IC: The first album release show was at the Hi-Dive and it was a lot of fun, but I wanted to have this one in a venue designed more for a “sit down and listen” type of concert. I also wanted to be sure all ages are allowed. The Curious Theater holds roughly the same number of people as the Hi-Dive and I like that intimacy. We played there during the Westword Music Showcase in 2009 and just felt really good about it.


AVC: Following the release of The Fall I Fell, you saw plenty of local and national acclaim, but after 2009 or so, the “spotlight” seemed to fade. Why do you think this happened?

IC: Yeah, you really have to keep cranking things out in order to stick with people. Naturally, if you let [four] years go by without a release, things are going to get stale. I wish I were faster, but I’m a perfectionist and a procrastinator, so I guess I just needed the time.

AVC: Do you think Fortitude will give you another push toward musical success?

IC: Hopefully Fortitude will do well—I feel pretty good about it. I’m happy to be doing what I love and I’ll do it whether it makes dough or not. If I can make enough money on tour to eat and get to the next city, I consider that a success. I don’t think I can aim too high though. I’d love to do what I’ve done for myself here in Colorado on a national or even international level. That’s what Greater Than and Vinefield are helping me with, and I am excited and optimistic.


AVC: Speaking of optimism, what does the future hold?
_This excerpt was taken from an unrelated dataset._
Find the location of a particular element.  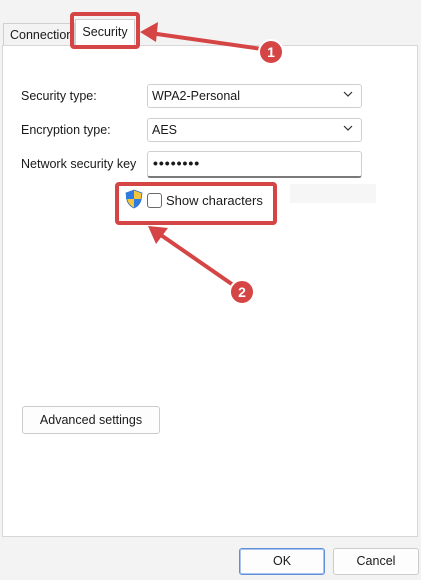

tab-security-label: Security is located at coordinates (105, 32).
IC: A lot of travel—I want to tour and play as many festivals as possible in 2012. I’m already writing new songs and I want to make recording a more frequent activity. I’m giving myself a two-year deadline for [my next] release, but my goal is to have another batch of songs done by this time next year. I’m thinking about assembling a collection of songs about dinosaurs—it would be educational, but, musically, a lot more interesting than kid’s music usually is; I want to get emotional with it and make it like a rock opera.